Restate every record exactly, with nothing skipped.

> [Collection entries]:
_____
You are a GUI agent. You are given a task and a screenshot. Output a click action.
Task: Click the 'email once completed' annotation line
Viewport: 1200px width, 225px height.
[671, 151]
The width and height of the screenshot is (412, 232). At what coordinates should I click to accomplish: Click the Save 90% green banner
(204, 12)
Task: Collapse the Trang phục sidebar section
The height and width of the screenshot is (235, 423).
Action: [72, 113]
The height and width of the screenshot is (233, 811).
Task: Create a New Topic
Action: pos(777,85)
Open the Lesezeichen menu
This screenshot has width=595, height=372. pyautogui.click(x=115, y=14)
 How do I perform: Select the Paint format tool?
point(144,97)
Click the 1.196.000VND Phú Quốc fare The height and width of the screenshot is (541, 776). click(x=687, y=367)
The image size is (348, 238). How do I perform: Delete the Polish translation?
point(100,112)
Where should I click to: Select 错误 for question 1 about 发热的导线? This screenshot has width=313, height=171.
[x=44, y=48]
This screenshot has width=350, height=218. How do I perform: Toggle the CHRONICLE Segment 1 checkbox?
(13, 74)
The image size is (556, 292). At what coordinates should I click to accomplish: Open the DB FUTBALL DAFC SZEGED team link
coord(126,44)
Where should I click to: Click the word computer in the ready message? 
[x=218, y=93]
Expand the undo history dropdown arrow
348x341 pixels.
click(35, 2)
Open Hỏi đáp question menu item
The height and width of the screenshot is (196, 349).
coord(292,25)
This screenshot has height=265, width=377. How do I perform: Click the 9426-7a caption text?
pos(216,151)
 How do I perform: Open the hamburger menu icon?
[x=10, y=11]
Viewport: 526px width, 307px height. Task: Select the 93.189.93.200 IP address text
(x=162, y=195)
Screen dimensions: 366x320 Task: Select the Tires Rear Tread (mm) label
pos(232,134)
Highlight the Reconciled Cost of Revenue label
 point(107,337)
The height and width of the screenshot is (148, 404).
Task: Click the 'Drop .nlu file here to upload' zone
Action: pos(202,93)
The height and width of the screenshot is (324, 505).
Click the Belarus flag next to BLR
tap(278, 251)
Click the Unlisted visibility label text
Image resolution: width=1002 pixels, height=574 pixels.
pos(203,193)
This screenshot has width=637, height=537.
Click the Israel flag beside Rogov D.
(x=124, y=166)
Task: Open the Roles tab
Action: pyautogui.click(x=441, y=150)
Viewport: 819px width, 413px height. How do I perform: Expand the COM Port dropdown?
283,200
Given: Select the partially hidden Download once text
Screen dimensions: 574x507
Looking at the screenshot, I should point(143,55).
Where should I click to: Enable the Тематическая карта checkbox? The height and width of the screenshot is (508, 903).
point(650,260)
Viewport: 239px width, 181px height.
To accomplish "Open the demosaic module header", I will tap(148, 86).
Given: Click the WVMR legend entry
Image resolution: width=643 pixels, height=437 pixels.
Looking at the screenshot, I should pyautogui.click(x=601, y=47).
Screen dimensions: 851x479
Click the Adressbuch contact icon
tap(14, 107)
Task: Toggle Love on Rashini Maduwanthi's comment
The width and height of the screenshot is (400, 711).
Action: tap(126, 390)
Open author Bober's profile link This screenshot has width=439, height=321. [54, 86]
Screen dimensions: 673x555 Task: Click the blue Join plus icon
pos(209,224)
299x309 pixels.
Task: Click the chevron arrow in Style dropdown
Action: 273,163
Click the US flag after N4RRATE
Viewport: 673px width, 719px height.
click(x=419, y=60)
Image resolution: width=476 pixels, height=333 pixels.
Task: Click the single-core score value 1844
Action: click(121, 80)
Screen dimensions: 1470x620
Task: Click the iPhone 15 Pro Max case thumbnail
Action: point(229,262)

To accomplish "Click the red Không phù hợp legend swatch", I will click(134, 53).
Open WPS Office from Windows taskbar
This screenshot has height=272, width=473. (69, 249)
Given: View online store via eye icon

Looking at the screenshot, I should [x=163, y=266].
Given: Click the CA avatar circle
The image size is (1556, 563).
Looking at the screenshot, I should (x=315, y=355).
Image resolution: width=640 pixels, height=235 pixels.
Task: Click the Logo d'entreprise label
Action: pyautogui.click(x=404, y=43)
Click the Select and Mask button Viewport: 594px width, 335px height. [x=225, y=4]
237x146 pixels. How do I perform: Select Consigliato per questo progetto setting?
_____
> [Exercise solution]:
You are a GUI agent. You are given a task and a screenshot. Output a click action.
Task: Click the 'email once completed' annotation line
Viewport: 1200px width, 225px height.
[671, 151]
The width and height of the screenshot is (412, 232). At what coordinates should I click to accomplish: Click the Save 90% green banner
(204, 12)
Task: Collapse the Trang phục sidebar section
The height and width of the screenshot is (235, 423).
Action: [72, 113]
The height and width of the screenshot is (233, 811).
Task: Create a New Topic
Action: pos(777,85)
Open the Lesezeichen menu
This screenshot has width=595, height=372. pyautogui.click(x=115, y=14)
 How do I perform: Select the Paint format tool?
point(144,97)
Click the 1.196.000VND Phú Quốc fare The height and width of the screenshot is (541, 776). click(x=687, y=367)
The image size is (348, 238). How do I perform: Delete the Polish translation?
point(100,112)
Where should I click to: Select 错误 for question 1 about 发热的导线? This screenshot has width=313, height=171.
[x=44, y=48]
This screenshot has width=350, height=218. How do I perform: Toggle the CHRONICLE Segment 1 checkbox?
(13, 74)
The image size is (556, 292). At what coordinates should I click to accomplish: Open the DB FUTBALL DAFC SZEGED team link
coord(126,44)
Where should I click to: Click the word computer in the ready message? 
[x=218, y=93]
Expand the undo history dropdown arrow
348x341 pixels.
click(35, 2)
Open Hỏi đáp question menu item
The height and width of the screenshot is (196, 349).
coord(292,25)
This screenshot has height=265, width=377. How do I perform: Click the 9426-7a caption text?
pos(216,151)
 How do I perform: Open the hamburger menu icon?
[x=10, y=11]
Viewport: 526px width, 307px height. Task: Select the 93.189.93.200 IP address text
(x=162, y=195)
Screen dimensions: 366x320 Task: Select the Tires Rear Tread (mm) label
pos(232,134)
Highlight the Reconciled Cost of Revenue label
 point(107,337)
The height and width of the screenshot is (148, 404).
Task: Click the 'Drop .nlu file here to upload' zone
Action: pos(202,93)
The height and width of the screenshot is (324, 505).
Click the Belarus flag next to BLR
tap(278, 251)
Click the Unlisted visibility label text
Image resolution: width=1002 pixels, height=574 pixels.
pos(203,193)
This screenshot has width=637, height=537.
Click the Israel flag beside Rogov D.
(x=124, y=166)
Task: Open the Roles tab
Action: pyautogui.click(x=441, y=150)
Viewport: 819px width, 413px height. How do I perform: Expand the COM Port dropdown?
283,200
Given: Select the partially hidden Download once text
Screen dimensions: 574x507
Looking at the screenshot, I should point(143,55).
Where should I click to: Enable the Тематическая карта checkbox? The height and width of the screenshot is (508, 903).
point(650,260)
Viewport: 239px width, 181px height.
To accomplish "Open the demosaic module header", I will tap(148, 86).
Given: Click the WVMR legend entry
Image resolution: width=643 pixels, height=437 pixels.
Looking at the screenshot, I should pyautogui.click(x=601, y=47).
Screen dimensions: 851x479
Click the Adressbuch contact icon
tap(14, 107)
Task: Toggle Love on Rashini Maduwanthi's comment
The width and height of the screenshot is (400, 711).
Action: tap(126, 390)
Open author Bober's profile link This screenshot has width=439, height=321. [54, 86]
Screen dimensions: 673x555 Task: Click the blue Join plus icon
pos(209,224)
299x309 pixels.
Task: Click the chevron arrow in Style dropdown
Action: 273,163
Click the US flag after N4RRATE
Viewport: 673px width, 719px height.
click(x=419, y=60)
Image resolution: width=476 pixels, height=333 pixels.
Task: Click the single-core score value 1844
Action: click(121, 80)
Screen dimensions: 1470x620
Task: Click the iPhone 15 Pro Max case thumbnail
Action: point(229,262)

To accomplish "Click the red Không phù hợp legend swatch", I will click(134, 53).
Open WPS Office from Windows taskbar
This screenshot has height=272, width=473. (69, 249)
Given: View online store via eye icon

Looking at the screenshot, I should [x=163, y=266].
Given: Click the CA avatar circle
The image size is (1556, 563).
Looking at the screenshot, I should (x=315, y=355).
Image resolution: width=640 pixels, height=235 pixels.
Task: Click the Logo d'entreprise label
Action: pyautogui.click(x=404, y=43)
Click the Select and Mask button Viewport: 594px width, 335px height. [x=225, y=4]
237x146 pixels. How do I perform: Select Consigliato per questo progetto setting?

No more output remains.